## Study material
—————
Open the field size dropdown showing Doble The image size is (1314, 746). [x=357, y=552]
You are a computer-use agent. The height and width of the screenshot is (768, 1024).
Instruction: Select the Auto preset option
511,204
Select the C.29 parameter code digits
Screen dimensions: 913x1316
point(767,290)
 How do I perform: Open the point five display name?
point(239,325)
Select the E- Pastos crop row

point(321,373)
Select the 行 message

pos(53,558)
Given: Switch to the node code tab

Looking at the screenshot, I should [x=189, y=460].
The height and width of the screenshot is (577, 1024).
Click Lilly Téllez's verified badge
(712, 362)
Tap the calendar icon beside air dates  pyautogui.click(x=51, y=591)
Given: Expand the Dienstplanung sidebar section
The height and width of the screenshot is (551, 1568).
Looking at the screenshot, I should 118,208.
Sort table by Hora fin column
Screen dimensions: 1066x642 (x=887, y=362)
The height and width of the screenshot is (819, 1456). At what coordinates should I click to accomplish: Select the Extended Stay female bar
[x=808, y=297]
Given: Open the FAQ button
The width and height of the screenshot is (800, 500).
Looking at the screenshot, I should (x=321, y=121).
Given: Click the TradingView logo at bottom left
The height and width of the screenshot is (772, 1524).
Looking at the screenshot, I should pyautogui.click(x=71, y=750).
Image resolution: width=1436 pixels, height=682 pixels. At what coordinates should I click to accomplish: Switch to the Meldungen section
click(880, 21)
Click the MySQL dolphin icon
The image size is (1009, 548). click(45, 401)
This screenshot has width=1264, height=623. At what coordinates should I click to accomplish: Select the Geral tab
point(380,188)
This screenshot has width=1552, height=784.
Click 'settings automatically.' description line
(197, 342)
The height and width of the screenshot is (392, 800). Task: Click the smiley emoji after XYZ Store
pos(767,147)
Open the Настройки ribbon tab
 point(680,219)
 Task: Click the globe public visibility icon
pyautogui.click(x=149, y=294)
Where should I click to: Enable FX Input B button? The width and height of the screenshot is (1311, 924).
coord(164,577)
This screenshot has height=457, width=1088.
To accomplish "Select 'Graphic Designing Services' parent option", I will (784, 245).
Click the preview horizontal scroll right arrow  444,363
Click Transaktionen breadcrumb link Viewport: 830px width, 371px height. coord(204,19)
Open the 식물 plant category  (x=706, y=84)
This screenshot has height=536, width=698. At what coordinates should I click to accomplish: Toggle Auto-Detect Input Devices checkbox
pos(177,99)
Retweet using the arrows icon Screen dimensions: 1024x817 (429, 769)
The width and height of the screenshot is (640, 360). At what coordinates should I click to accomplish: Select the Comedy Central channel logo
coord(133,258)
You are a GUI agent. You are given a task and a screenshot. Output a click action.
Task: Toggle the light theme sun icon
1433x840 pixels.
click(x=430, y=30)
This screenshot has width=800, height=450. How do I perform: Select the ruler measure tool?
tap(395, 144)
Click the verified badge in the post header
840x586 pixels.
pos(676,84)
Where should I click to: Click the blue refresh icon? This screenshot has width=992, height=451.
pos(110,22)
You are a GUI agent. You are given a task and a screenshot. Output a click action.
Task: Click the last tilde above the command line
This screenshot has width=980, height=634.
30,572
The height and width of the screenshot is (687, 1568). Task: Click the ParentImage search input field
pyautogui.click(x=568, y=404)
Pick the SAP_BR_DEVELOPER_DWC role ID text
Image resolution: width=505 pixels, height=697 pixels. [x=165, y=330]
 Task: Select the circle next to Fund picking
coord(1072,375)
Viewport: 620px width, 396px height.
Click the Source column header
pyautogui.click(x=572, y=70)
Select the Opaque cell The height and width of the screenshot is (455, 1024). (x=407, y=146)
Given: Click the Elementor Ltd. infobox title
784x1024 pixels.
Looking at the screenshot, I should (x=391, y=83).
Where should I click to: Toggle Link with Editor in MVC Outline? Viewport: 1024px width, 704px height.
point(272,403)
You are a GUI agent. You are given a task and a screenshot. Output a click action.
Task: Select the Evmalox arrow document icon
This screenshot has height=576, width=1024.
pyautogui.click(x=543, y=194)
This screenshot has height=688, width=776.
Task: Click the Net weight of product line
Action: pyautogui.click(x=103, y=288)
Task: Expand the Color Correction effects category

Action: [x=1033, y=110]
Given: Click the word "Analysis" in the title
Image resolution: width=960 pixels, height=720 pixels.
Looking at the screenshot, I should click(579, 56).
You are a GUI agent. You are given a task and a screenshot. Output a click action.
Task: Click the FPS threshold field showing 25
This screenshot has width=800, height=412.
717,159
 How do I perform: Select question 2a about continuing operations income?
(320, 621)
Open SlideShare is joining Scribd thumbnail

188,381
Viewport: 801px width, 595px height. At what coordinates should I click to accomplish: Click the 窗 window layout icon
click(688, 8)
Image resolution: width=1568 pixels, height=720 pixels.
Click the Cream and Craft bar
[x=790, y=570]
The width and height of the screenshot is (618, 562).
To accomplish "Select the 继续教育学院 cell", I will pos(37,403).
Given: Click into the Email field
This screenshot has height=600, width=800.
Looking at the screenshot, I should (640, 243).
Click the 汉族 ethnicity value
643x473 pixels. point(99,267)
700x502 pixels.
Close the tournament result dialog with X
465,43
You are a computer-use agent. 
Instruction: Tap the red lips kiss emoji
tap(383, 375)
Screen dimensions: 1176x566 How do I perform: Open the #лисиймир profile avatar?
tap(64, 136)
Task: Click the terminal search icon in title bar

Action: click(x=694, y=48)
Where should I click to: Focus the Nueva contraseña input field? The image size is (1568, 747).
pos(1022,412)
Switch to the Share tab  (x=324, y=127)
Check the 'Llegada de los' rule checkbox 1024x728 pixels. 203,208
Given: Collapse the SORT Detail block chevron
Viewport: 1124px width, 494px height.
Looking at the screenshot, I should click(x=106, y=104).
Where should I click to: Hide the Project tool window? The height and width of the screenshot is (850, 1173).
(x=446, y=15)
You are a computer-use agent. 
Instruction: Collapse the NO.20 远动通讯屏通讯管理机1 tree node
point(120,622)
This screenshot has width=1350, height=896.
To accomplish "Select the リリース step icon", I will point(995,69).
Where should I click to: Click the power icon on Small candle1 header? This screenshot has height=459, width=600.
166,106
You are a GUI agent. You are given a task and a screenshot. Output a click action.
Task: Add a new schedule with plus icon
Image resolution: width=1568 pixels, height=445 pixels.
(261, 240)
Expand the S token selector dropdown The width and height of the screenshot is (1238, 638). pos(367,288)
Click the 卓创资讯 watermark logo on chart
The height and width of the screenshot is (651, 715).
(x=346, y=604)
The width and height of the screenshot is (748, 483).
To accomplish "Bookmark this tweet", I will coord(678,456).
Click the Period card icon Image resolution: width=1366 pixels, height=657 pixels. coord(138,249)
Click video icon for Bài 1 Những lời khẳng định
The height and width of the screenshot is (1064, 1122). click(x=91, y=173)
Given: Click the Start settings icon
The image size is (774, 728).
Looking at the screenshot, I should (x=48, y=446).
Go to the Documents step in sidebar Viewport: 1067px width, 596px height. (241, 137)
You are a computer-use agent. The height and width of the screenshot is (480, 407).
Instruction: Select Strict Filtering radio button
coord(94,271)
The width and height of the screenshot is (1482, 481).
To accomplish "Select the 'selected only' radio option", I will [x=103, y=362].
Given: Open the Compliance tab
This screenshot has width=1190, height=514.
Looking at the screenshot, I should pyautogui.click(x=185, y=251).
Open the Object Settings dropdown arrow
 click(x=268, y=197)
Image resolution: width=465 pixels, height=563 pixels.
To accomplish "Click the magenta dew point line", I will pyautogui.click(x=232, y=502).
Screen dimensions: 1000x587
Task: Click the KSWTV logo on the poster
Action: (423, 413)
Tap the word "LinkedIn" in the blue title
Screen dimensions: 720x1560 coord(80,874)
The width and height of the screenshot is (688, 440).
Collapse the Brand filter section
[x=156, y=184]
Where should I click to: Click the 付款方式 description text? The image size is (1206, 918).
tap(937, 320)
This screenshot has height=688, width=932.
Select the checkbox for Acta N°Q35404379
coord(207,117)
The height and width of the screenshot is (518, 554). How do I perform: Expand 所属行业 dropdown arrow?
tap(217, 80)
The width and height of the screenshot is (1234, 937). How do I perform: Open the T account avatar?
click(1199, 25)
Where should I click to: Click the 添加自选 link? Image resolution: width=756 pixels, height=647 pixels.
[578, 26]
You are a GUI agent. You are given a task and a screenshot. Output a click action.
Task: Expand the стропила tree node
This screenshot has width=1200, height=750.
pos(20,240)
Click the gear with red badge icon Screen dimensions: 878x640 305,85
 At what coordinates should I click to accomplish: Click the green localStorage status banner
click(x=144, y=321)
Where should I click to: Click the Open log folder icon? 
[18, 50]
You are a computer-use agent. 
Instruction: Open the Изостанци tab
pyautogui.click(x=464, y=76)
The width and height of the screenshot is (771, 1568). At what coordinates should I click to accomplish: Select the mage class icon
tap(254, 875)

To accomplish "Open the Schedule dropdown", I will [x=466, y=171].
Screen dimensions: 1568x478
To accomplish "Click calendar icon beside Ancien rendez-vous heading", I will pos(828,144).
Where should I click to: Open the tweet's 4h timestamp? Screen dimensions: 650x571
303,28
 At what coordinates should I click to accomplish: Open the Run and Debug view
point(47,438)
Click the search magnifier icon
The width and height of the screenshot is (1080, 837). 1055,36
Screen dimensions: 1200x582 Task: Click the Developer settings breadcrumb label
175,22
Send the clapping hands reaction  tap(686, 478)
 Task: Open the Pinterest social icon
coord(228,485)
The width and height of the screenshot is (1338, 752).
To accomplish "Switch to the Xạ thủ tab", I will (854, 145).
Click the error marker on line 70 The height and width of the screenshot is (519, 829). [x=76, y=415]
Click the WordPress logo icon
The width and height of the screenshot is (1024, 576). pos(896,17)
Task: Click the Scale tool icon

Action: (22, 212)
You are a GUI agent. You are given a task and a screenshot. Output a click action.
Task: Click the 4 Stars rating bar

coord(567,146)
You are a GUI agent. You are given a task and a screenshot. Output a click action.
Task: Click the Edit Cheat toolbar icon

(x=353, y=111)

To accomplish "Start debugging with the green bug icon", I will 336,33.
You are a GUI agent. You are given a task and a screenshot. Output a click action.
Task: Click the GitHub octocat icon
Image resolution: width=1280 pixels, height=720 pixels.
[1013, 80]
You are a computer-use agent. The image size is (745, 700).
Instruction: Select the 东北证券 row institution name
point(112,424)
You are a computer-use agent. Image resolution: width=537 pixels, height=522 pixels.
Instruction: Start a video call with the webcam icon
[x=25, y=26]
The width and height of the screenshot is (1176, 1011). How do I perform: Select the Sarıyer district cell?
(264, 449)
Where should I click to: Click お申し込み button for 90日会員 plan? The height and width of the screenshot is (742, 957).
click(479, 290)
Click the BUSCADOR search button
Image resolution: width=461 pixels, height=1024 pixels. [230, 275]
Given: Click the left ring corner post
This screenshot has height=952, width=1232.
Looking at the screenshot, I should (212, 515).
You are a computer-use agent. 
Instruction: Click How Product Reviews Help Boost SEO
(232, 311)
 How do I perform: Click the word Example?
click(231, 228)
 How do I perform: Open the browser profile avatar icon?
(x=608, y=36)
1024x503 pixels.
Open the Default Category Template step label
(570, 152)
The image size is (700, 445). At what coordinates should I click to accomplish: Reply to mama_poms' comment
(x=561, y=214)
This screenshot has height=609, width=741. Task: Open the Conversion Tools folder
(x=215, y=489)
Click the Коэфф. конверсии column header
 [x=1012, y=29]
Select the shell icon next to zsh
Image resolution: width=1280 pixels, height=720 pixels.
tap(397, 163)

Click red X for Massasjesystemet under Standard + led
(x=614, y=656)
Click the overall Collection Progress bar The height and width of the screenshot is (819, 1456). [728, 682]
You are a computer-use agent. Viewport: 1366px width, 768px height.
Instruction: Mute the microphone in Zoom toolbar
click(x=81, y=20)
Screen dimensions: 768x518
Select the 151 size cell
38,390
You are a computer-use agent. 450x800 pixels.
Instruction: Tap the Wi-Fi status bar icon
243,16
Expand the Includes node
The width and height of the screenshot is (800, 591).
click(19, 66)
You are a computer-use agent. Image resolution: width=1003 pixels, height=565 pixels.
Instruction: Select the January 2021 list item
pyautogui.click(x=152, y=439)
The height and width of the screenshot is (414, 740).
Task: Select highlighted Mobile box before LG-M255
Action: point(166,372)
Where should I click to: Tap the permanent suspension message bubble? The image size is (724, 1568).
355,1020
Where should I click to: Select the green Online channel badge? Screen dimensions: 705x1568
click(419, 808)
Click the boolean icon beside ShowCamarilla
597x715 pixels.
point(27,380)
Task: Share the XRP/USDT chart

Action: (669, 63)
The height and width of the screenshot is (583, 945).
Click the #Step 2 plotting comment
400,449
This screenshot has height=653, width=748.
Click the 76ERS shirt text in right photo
—————
## Task goal
Referring to the material above, set down exactly the lines between the line with "Where should I click to: Click the 添加自选" and the line with "The width and height of the screenshot is (1338, 752).", inclusive, and no other lines.

## Result of the exercise
Where should I click to: Click the 添加自选 link? Image resolution: width=756 pixels, height=647 pixels.
[578, 26]
You are a GUI agent. You are given a task and a screenshot. Output a click action.
Task: Expand the стропила tree node
This screenshot has width=1200, height=750.
pos(20,240)
Click the gear with red badge icon Screen dimensions: 878x640 305,85
 At what coordinates should I click to accomplish: Click the green localStorage status banner
click(x=144, y=321)
Where should I click to: Click the Open log folder icon? 
[18, 50]
You are a computer-use agent. 
Instruction: Open the Изостанци tab
pyautogui.click(x=464, y=76)
The width and height of the screenshot is (771, 1568). At what coordinates should I click to accomplish: Select the mage class icon
tap(254, 875)

To accomplish "Open the Schedule dropdown", I will [x=466, y=171].
Screen dimensions: 1568x478
To accomplish "Click calendar icon beside Ancien rendez-vous heading", I will pos(828,144).
Where should I click to: Open the tweet's 4h timestamp? Screen dimensions: 650x571
303,28
 At what coordinates should I click to accomplish: Open the Run and Debug view
point(47,438)
Click the search magnifier icon
The width and height of the screenshot is (1080, 837). 1055,36
Screen dimensions: 1200x582 Task: Click the Developer settings breadcrumb label
175,22
Send the clapping hands reaction  tap(686, 478)
 Task: Open the Pinterest social icon
coord(228,485)
The width and height of the screenshot is (1338, 752).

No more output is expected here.